Dass die Ausspähung mehrere Hundert Ziele in Österreich betraf, wie die dem STANDARD und Profil vorliegende Liste zeigt, ist fast noch aufklärungsbedürftiger. Man könnte den Eindruck bekommen, nahezu alles, was in Österreich passierte, war von deutschem Staatsinteresse – oder zumindest haben sich das deutsche Geheimdienstler jahrelang so hingebogen, um im Rahmen der eigenen Gesetze schnüffeln zu dürfen.
Für die deutsche Kanzlerin Angela Merkel waren die Enthüllungen wohl der Tiefpunkt einer an Tiefpunkten nicht gerade armen Woche. Im Februar 2017 hatte Merkel vor dem NSAUntersuchungsausschuss des Bundestages selbst noch die USA getadelt: „Ausspähen unter Freunden geht gar nicht.“Nun muss sie sich wohl bei Österreich dafür entschuldigen, dass Deutschland auch kein ganz so sauberer Freund gewesen war.
Der österreichischen Regierung kommt die Angelegenheit gerade jetzt möglicherweise gar nicht so ungelegen – das muss man, bei aller berechtigten Empörung, auch sehen. Einerseits ist der Wirbel so gewaltig, dass er von der höchst unangenehmen Debatte über den Zwölfstundentag ablenkt.

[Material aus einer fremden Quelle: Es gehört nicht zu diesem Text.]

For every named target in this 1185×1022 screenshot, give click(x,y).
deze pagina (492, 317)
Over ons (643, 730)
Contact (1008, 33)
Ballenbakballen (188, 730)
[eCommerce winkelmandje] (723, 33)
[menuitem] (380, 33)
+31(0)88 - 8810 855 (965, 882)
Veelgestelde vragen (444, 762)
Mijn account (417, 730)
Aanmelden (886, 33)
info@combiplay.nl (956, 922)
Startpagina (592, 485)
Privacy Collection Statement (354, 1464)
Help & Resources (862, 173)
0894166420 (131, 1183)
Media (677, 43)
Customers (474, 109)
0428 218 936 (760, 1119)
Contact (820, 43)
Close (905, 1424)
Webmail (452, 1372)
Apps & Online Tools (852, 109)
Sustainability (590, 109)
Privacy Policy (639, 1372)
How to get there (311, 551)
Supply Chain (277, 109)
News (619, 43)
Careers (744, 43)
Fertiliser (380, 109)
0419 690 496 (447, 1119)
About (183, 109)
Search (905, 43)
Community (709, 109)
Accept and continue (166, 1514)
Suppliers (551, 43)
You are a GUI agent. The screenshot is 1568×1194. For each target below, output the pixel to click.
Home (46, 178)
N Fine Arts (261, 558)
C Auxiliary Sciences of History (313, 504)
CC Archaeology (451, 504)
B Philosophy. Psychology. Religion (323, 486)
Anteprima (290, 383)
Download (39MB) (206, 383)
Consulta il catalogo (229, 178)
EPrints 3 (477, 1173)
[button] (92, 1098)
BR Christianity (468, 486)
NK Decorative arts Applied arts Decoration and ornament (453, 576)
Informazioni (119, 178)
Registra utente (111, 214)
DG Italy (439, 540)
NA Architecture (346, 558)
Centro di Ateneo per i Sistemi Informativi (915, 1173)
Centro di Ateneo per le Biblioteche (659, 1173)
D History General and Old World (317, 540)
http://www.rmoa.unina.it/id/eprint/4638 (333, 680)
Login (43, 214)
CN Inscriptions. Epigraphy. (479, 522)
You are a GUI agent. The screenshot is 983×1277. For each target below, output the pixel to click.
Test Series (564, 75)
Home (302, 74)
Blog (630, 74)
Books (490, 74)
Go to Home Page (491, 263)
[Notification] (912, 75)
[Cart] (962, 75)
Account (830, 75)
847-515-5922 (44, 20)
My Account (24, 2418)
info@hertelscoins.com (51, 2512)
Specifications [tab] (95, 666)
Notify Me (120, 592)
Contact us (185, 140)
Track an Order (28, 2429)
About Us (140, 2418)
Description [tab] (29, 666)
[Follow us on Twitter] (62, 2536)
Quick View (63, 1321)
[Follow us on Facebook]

Andererseits erhebt sich auch die Frage, was der österreichische Verfassungsschutz darüber wusste, was die deutschen Freunde so treiben. Entweder er wusste nichts, dann ist er weder Geld noch Aufwand wert – oder er wusste mehr, als er bis dato zugibt. In beiden Fällen hat BVT-Chef Peter Gridling Erklärungsbedarf. Just jener Gridling, den FPÖ-Innenminister Herbert Kickl aus anderen Motiven dringend loswerden möchte. Der Verdacht liegt zumindest nahe, dass man in Österreich gar nicht so genau wissen wollte, was die „befreundeten Dienste“eigentlich so treiben. Genauso wie man das auch in Deutschland lange nicht so genau wisse wollte.
Glaubt man Insidern, funktioniert die Sache unter Spionen nämlich – vereinfacht dargestellt – so: Lässt du mir in deinem Land ein wenig Freiraum, mich umzuhören und umzuschauen, gebe ich dir dafür Infos, die du sonst nie bekommen hättest, weil du a) ein zu kleines Land bist, b) zu wenige Ressourcen hast, um sie dir selbst zu beschaffen, c) nicht in den wichtigen Netzwerken (zum Beispiel Nato) vertreten bist. Quid pro quo, und wir reden nicht mehr darüber.
Daran hat sich offenbar seit den Dritter-Mann-Tagen nie etwas geändert, und alle Parteien, die in Österreich je an der Regierung waren, schauten zu – oder vielmehr weg. Insofern ist die Empörung auch ein wenig naiv. Man hätte schon längst selbst mehr tun müssen, um dem Ausgespähtwerden einen Riegel vorzuschieben. In aller Freundschaft, versteht sich.